Restate the records below exactly. Pictures are not part of the copy.

Content starts

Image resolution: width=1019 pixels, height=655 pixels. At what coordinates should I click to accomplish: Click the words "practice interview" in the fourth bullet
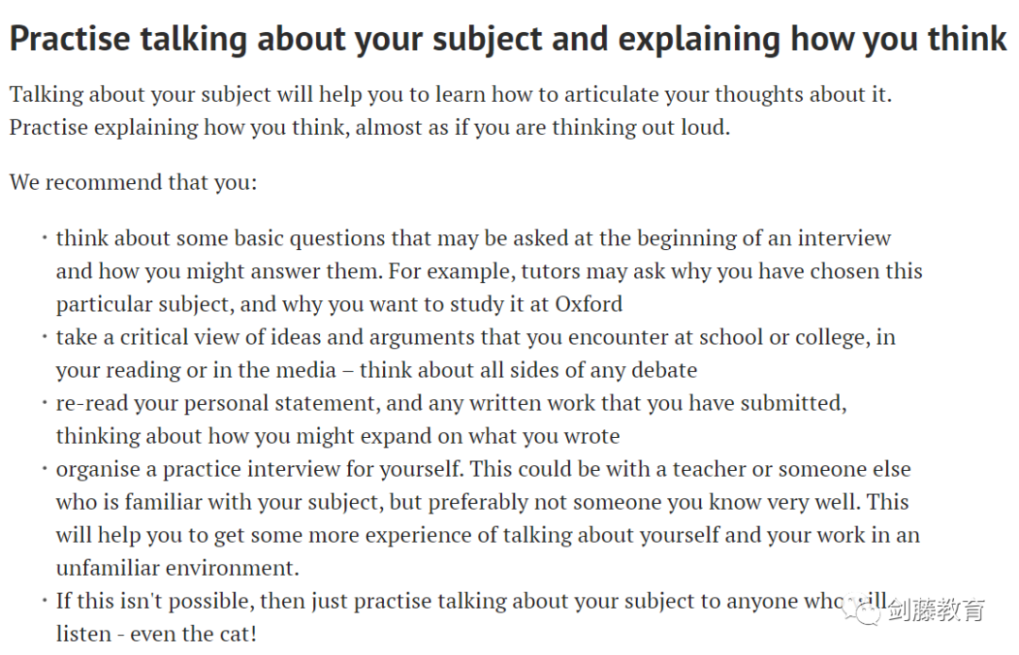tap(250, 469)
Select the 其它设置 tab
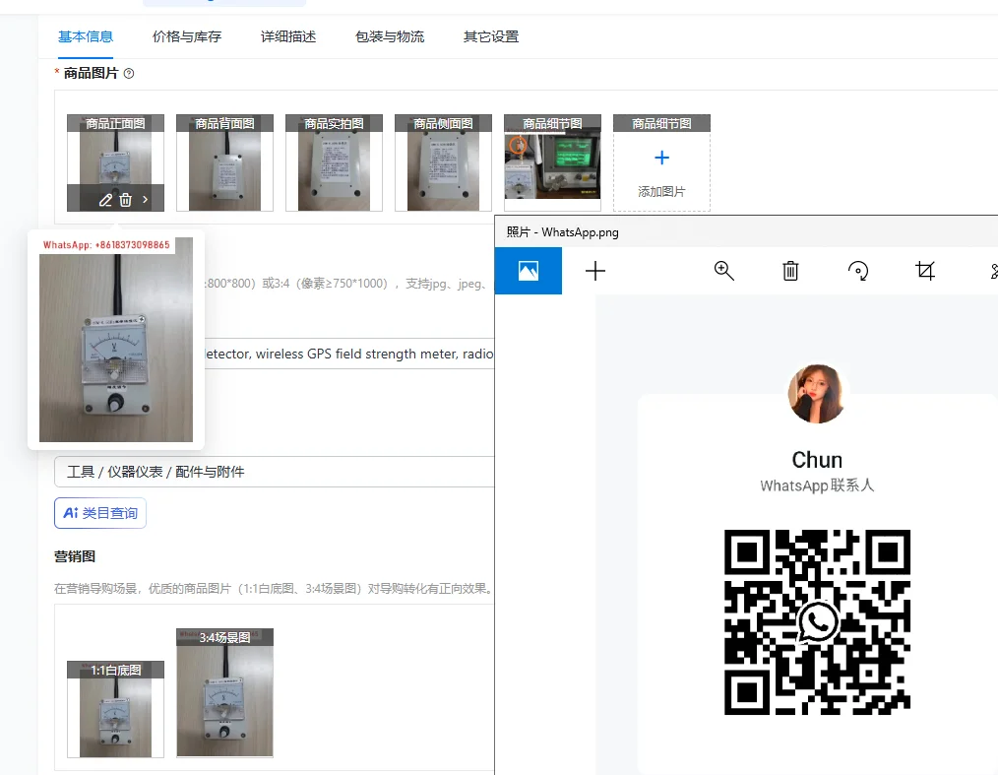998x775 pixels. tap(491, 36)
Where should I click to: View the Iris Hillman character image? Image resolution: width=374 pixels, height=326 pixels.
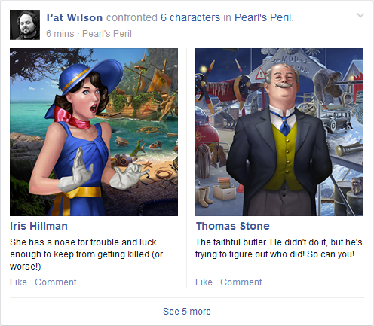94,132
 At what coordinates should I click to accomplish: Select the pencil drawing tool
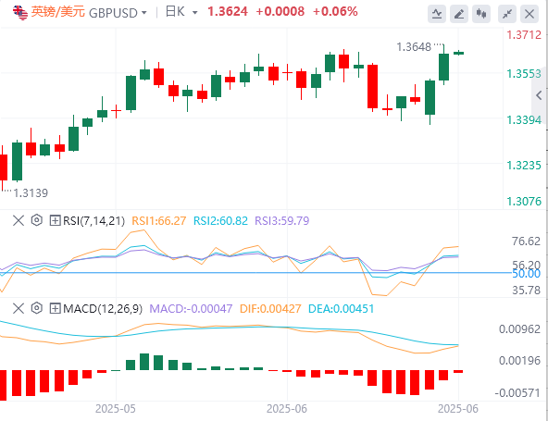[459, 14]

Content ends

◆ ANSWER TO THIS TASK ◆
Image resolution: width=1019 pixels, height=655 pixels. At what coordinates should I click to accomplish: Click the words "practice interview" in the fourth bullet
tap(250, 469)
Select the 其它设置 tab
998x775 pixels. tap(491, 36)
Where should I click to: View the Iris Hillman character image? Image resolution: width=374 pixels, height=326 pixels.
94,132
 At what coordinates should I click to accomplish: Select the pencil drawing tool
[459, 14]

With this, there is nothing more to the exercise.